1. Recombinant Proteins
  2. Cytokines and Growth Factors
  3. Ephrin/Eph Family

Ephrins are a family of ligands that bind to the Eph receptors, the largest family of receptor tyrosine kinases. Ephrins and the Eph family are membrane-bound molecules that mediate short-range axon guidance via cell-cell contacts. The ephrins fall into two broad classes, the ephrinAs (ephrins A1-A6), which are attached to the cell membrane by a glycosyl phosphatidylinositol (GPI) moiety, and the ephrinBs (ephrins B1-B3), which span the cellular membrane and possess a cytoplasmic signaling domain.
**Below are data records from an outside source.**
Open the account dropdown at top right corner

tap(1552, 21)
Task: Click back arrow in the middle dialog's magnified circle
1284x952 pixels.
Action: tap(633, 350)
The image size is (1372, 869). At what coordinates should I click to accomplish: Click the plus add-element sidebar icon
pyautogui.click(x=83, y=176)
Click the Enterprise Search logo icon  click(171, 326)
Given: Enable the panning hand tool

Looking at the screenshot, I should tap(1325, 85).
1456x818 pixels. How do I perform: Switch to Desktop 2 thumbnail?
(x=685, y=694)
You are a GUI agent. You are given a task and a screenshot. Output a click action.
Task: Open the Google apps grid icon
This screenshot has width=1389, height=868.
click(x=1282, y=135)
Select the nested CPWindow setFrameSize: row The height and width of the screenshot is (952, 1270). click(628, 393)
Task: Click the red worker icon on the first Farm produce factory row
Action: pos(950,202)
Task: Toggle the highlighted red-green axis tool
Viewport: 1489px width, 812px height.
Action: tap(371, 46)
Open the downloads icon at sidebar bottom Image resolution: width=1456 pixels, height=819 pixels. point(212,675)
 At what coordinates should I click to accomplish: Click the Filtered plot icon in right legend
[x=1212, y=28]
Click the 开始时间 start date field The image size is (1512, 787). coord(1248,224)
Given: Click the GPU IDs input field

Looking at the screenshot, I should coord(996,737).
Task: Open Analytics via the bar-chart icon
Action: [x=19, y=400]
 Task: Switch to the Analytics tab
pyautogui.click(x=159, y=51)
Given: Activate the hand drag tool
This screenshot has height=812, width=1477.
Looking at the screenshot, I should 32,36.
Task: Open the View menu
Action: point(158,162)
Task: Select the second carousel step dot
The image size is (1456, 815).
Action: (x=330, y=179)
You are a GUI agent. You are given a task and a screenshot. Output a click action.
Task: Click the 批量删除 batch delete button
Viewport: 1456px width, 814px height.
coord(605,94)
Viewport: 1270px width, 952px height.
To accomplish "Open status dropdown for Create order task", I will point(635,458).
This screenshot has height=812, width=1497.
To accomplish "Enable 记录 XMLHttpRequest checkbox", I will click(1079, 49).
In the human genome, there are totally nine EphA and five EphB receptors. The EphA receptors promiscuously bind to five Ephrin-A ligands, and the EphB receptors promiscuously bind three Ephrin-B ligands. Ephrin-Eph signaling is bidirectional which is termed forward signaling in Eph receptor-expressing cells and reverse signaling in ephrin ligand-expressing cells. The Eph/ephrin signaling plays important roles in developmental processes, adult tissue homeostasis and various diseases. Its abnormal function has been implicated in various diseases, including cancer. Given Eph receptors and Ephrins are often overexpressed in human malignancies and associated with poor prognosis, they are considered as very promising drug targets.